In the book’s epilogue, Woodfox concludes that many of the changes to America over the course of his 44 years in prison have been superficial, and that racism, though more subtle, continues to be a significant problem in American society, citing the frequent killings of black men by police in the United States, and the disproportionately high rates of incarceration for African Americans and Latinx people, who make up 32 percent of the population, but 52 percent of those incarcerated.

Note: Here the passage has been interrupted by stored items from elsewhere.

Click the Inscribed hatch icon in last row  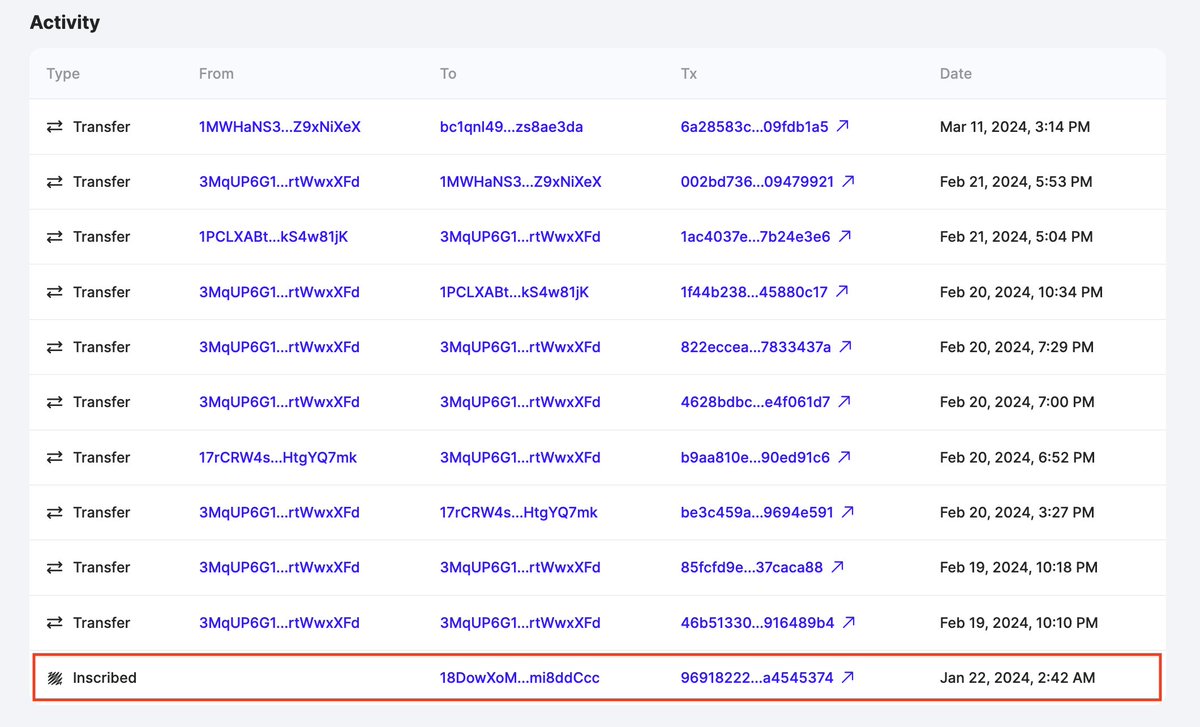tap(54, 678)
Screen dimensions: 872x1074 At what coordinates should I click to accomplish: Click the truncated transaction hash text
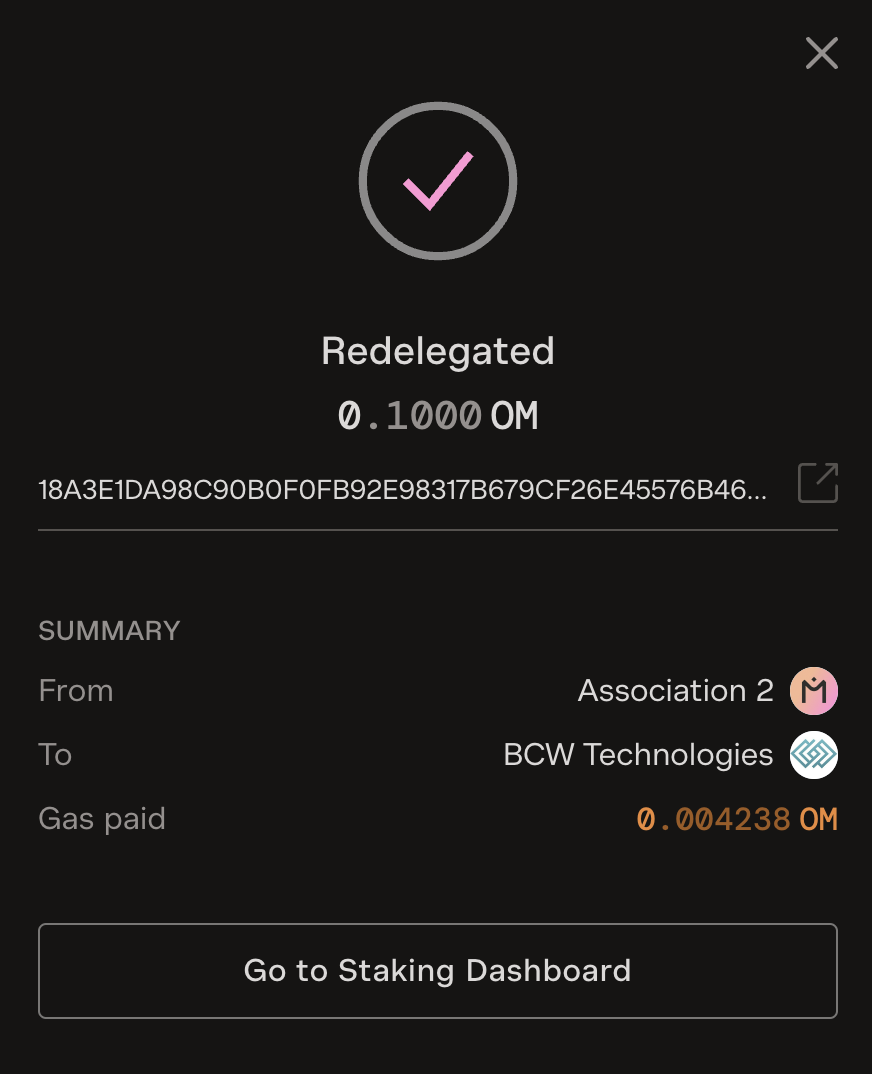tap(403, 490)
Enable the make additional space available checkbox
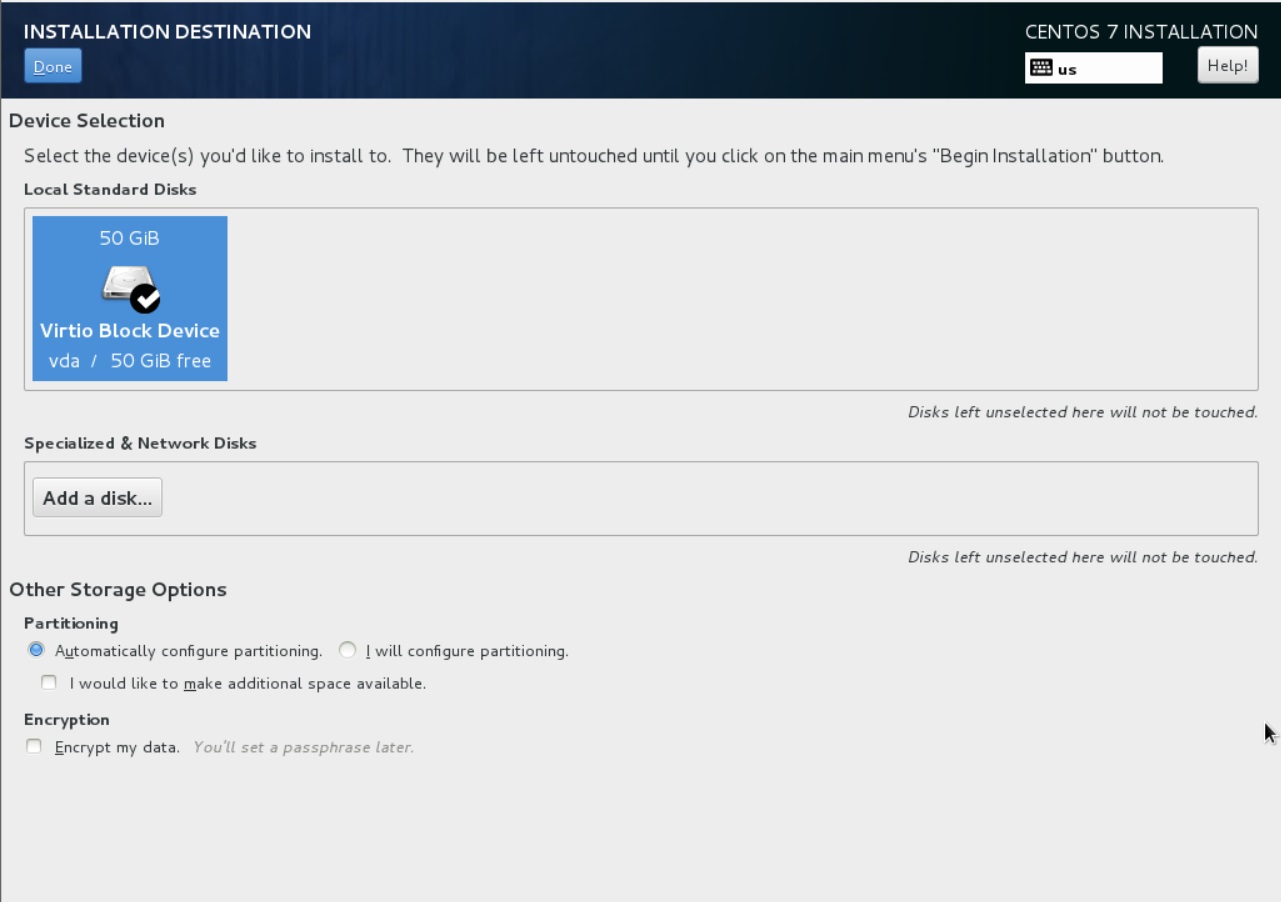Viewport: 1281px width, 902px height. 49,683
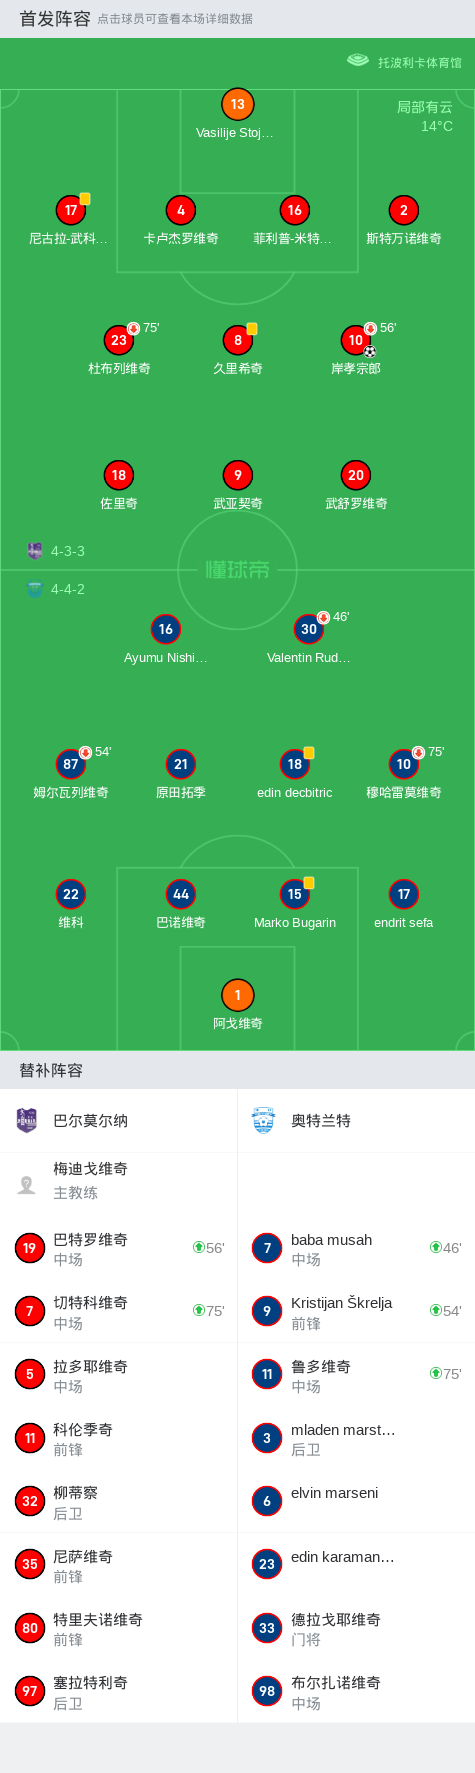Tap the 巴尔莫尔纳 team crest badge
Viewport: 475px width, 1773px height.
[x=27, y=1120]
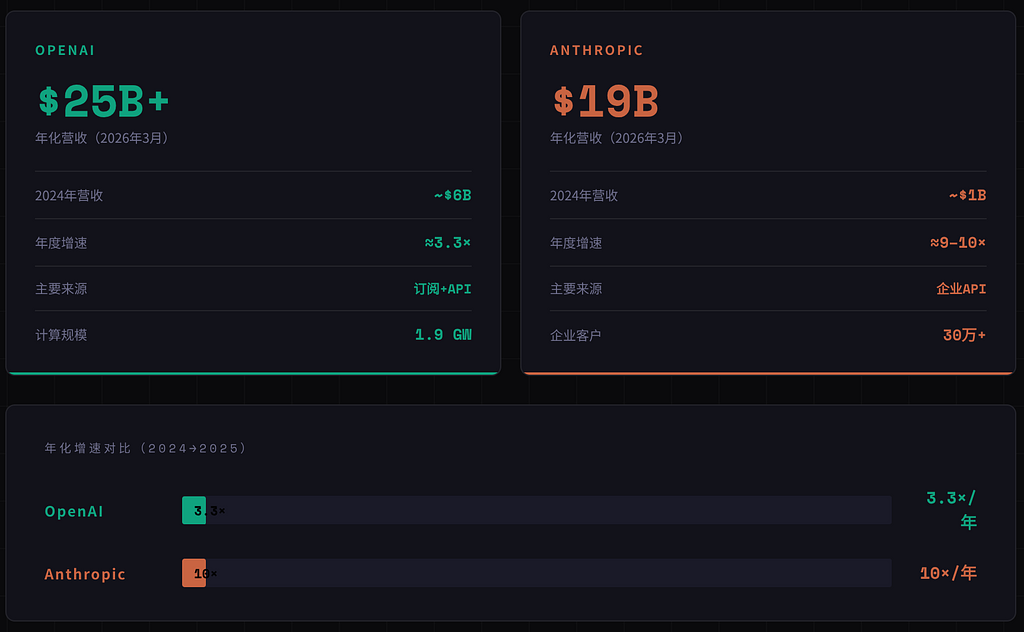Select the Anthropic label beside the chart bar
The image size is (1024, 632).
85,574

This section also explores in greater depth the consequences of solitary confinement. Throughout the book, Woodfox described his episodes of claustrophobia and cites the need to adapt to the pain of solitary confinement as a way to survive the experience. But in these sections, Woodfox offers a window onto how damaging the experience had been, as he discovered it himself in meetings with a psychiatrist, as part of the Angola 3’s civil suit against solitary confinement. Woodfox describes burying his emotions as a means of numbing himself to the trauma of solitary confinement; speaking about these emotions, and opening himself up to experiencing that trauma, was “the most painful, agonizing thing I can imagine” Woodfox writes (299). The common thread the psychiatrist notes in the Angola 3’s experience is this need to be numb to feelings of sadness and loss, so as to avoid being overcome by them—a sentiment that echoes the book’s description of a psychiatric syndrome caused by solitary confinement, in which people descend into a “dissociative stupor,” marked by an inability to concentrate and remain alert (298) At the same time, these parts of the book also show Woodfox’s determination, as he weighs the pain of exploring these feelings against the need to bring an end to the practice of solitary confinement, and decides the latter is more important.
Woodfox describes how, even out of prison, he still sometimes feels claustrophobic, still mops his floors to keep calm—hearkening back to the prologue of the book—though this time in his own house. He also still fights for justice and an end to solitary confinement, and he acknowledges the determination and drive of young activists involved in Black Lives Matter, as well as the creation of an oversight board for the use of solitary confinement at Angola–called a ‘Woodfox board’—as a result of the Angola 3’s civil suit.